Wii U had one huge disadvantage over N64, GameCube, Wii, and Switch. It was their first HD console. Plus, they were still pushing 3ds games, so why would there be sequels to 3ds games on Wii U when they still wanted to sell 3ds? They wouldn't be unified until Switch. Aside from that, most people didn't know it was a new console.
Wii had basically no power jump over GameCube, so their software teams were already used to programming on that level. Same as Switch over Wii U. I can not really see any difference in mk8 delux over 8, or tropical freeze switch vs u, or any other re release. By the time Switch came out, they were used to U's capabilities. Wii U they were simply completely unprepared for and had a terrible name confusing the market.



Those three consoles, N64, Game Cube and WiiU, also share another thing in common.
They had the weakest third party support.
There's a case to be made for Wii as well in one sense, that it generally missed out on the established franchises. But it got plenty of substitutes.

That said, I don't think it's as simple as pinpointing one single reason as the primary one. And in the case of game library it's a bit of a bad circle. More console sales tends to equate to more incentive to produce games for it. But a weak library can inhibit sales.



Here is what Nintendo's least successful consoles have in common: They are home consoles where most of the big first party games require the analogue stick.  People do not like the analogue stick, at least not from Nintendo.  Sony thrives on the analogue stick, but Nintendo wilts away.

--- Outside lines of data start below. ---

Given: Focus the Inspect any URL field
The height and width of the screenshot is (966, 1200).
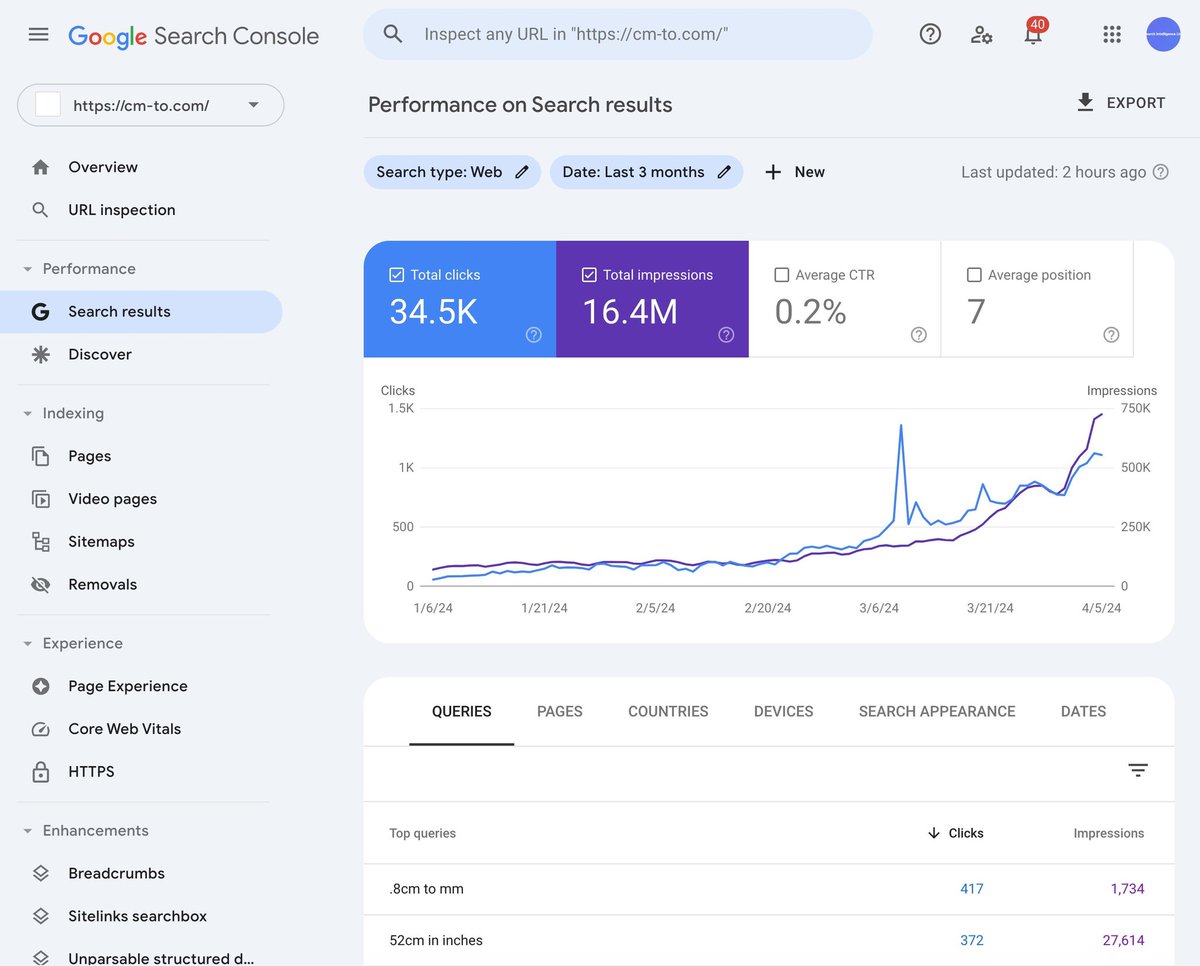Looking at the screenshot, I should pos(618,34).
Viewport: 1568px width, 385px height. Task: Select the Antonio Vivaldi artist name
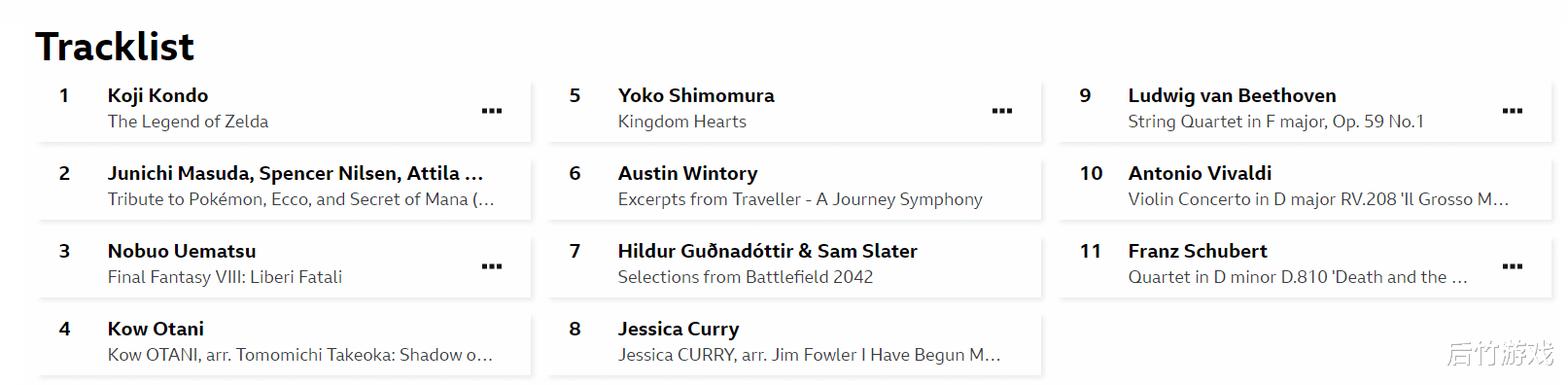click(1200, 173)
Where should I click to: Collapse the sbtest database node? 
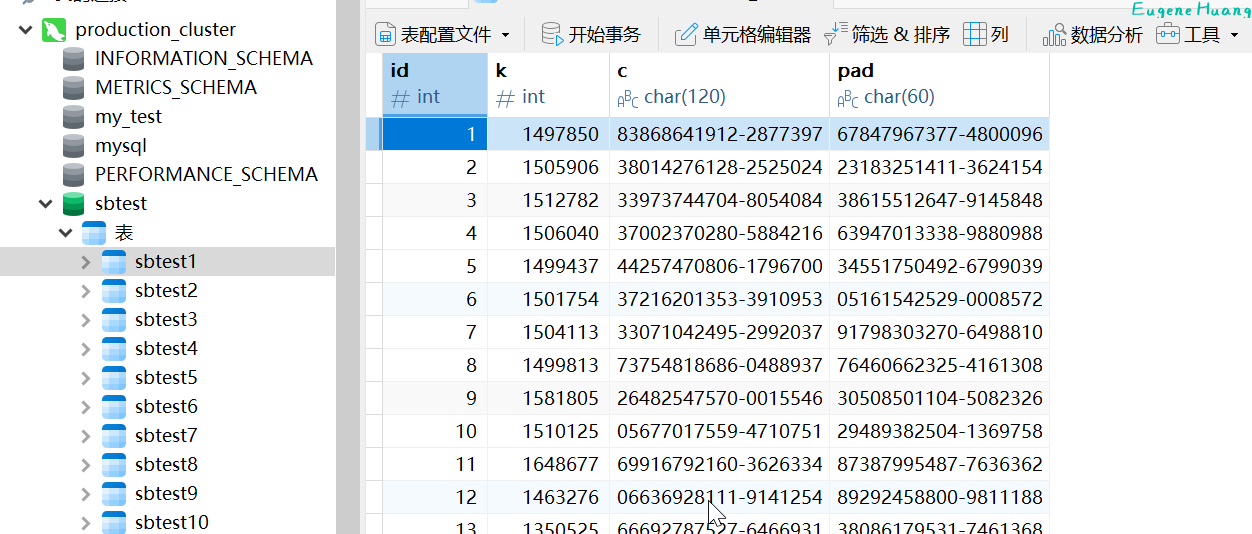[45, 204]
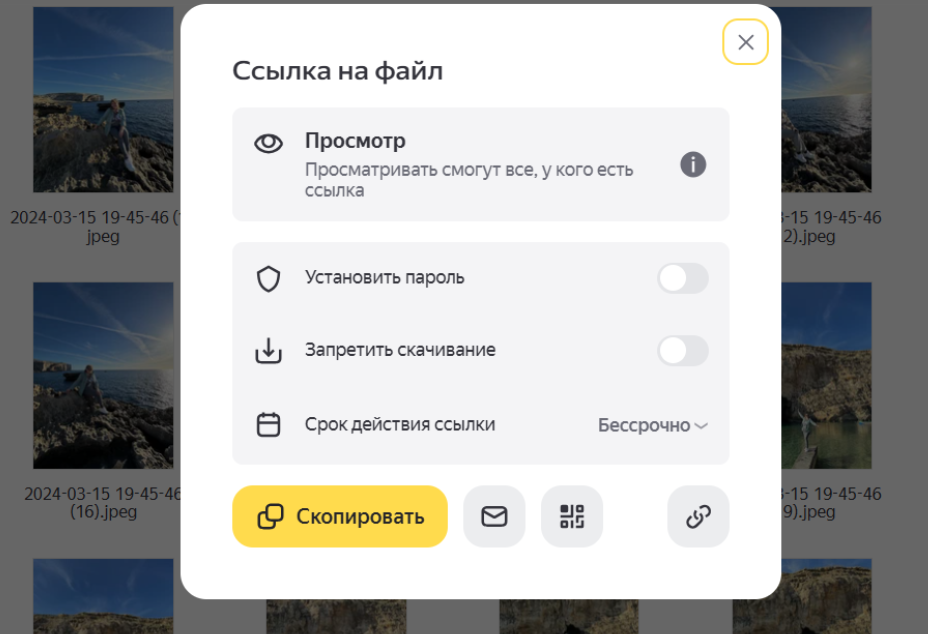The image size is (928, 634).
Task: Open the Просмотр access level panel
Action: (x=481, y=165)
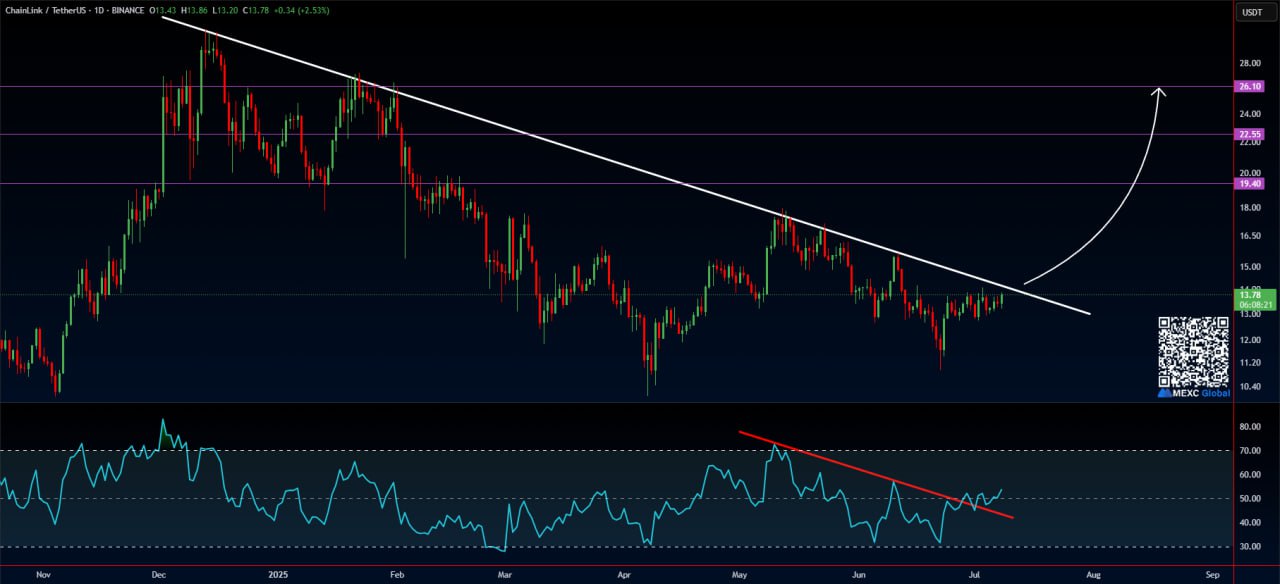Viewport: 1280px width, 584px height.
Task: Click the 10.40 value on price scale
Action: 1250,387
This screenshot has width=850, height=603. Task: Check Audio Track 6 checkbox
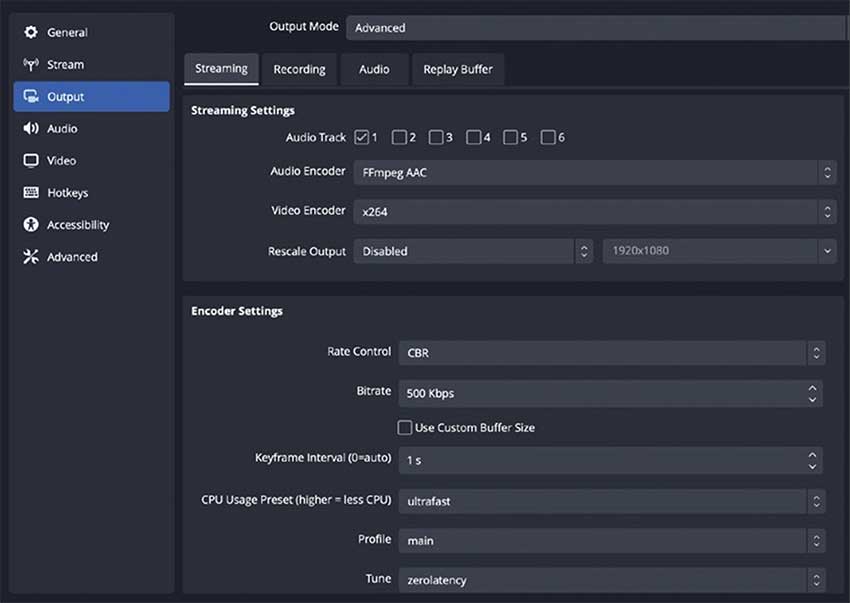pyautogui.click(x=547, y=137)
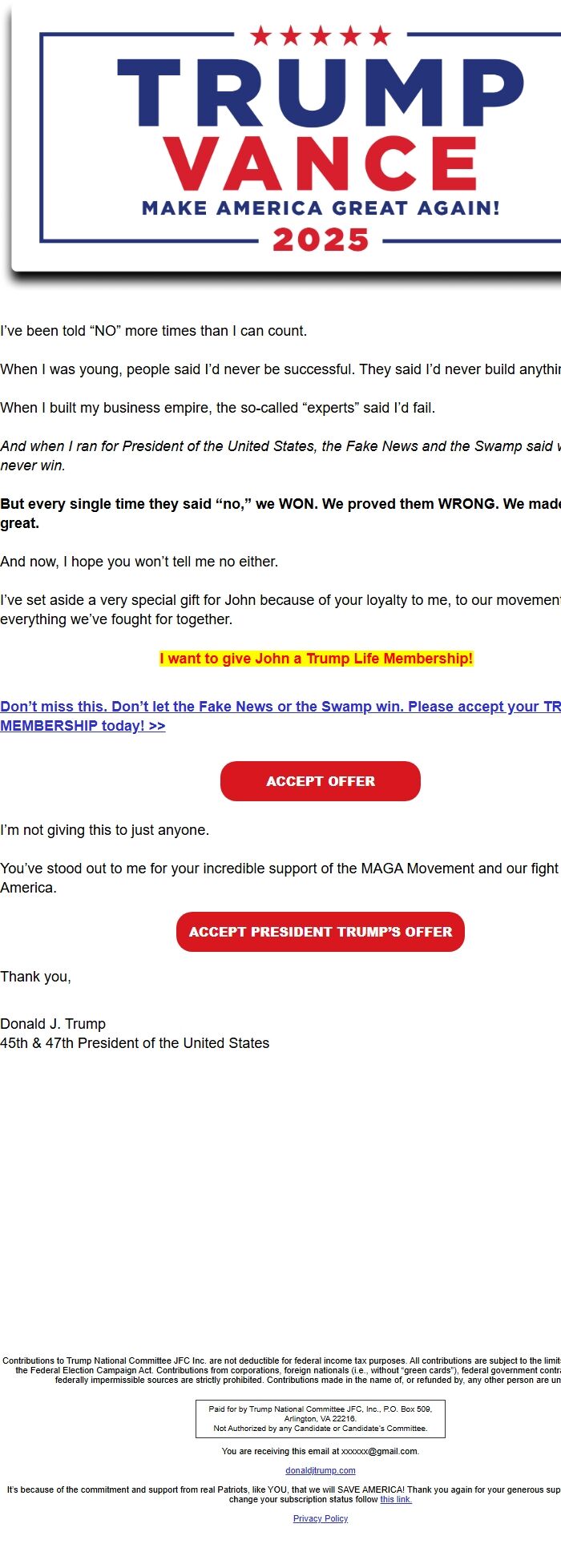Click the "Thank you," closing line
The height and width of the screenshot is (1568, 561).
click(36, 977)
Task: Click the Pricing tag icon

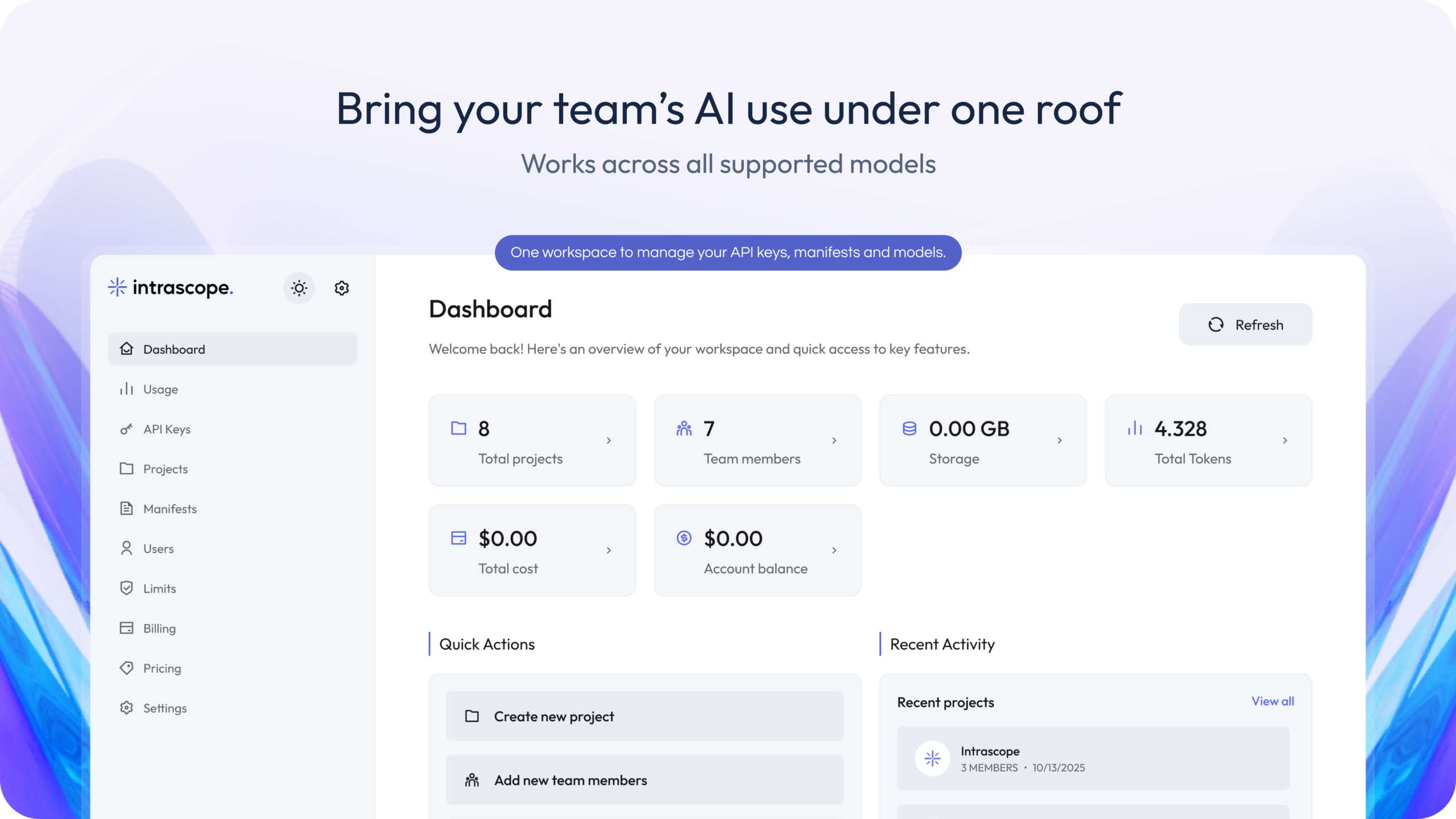Action: 126,668
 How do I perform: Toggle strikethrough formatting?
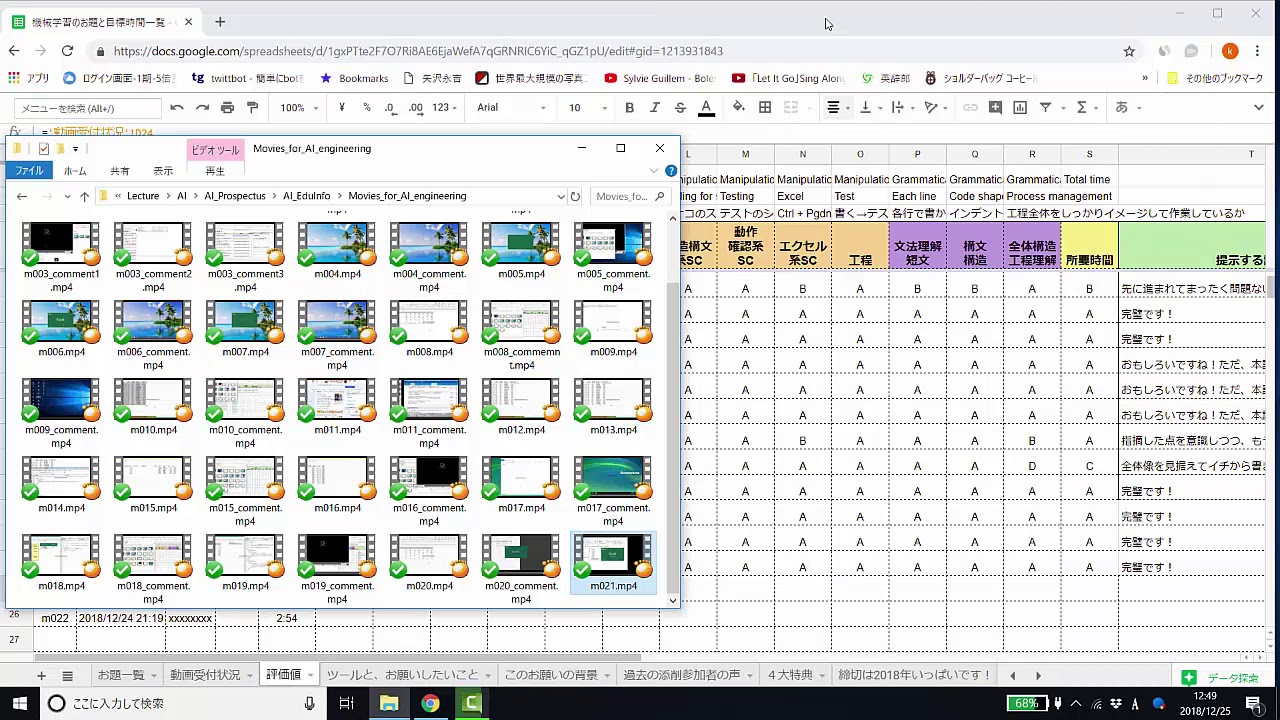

8 and 16 bit games focus on the d-pad, while Wii games were about motion controls.  People eat these games up like ice cream.  But 3D Mario, especially, was never as popular as 2D Mario.  That is because the gameplay changed going from 2D to 3D.  Flagpole Mario is fundamentally different from starfinder Mario.  Even BotW, while technically 3D, found success by going back to the 2D gameplay philosophy as much as possible.

What I find especially interesting is the best selling game on the Gamecube was Smash Bros: a 2D game.  The best selling game on the Wii U was Mario Kart: a motion controls game.  Even on the failed consoles, the games that stand out are the ones that don't follow the 3D/analogue stick trend of the rest of the console.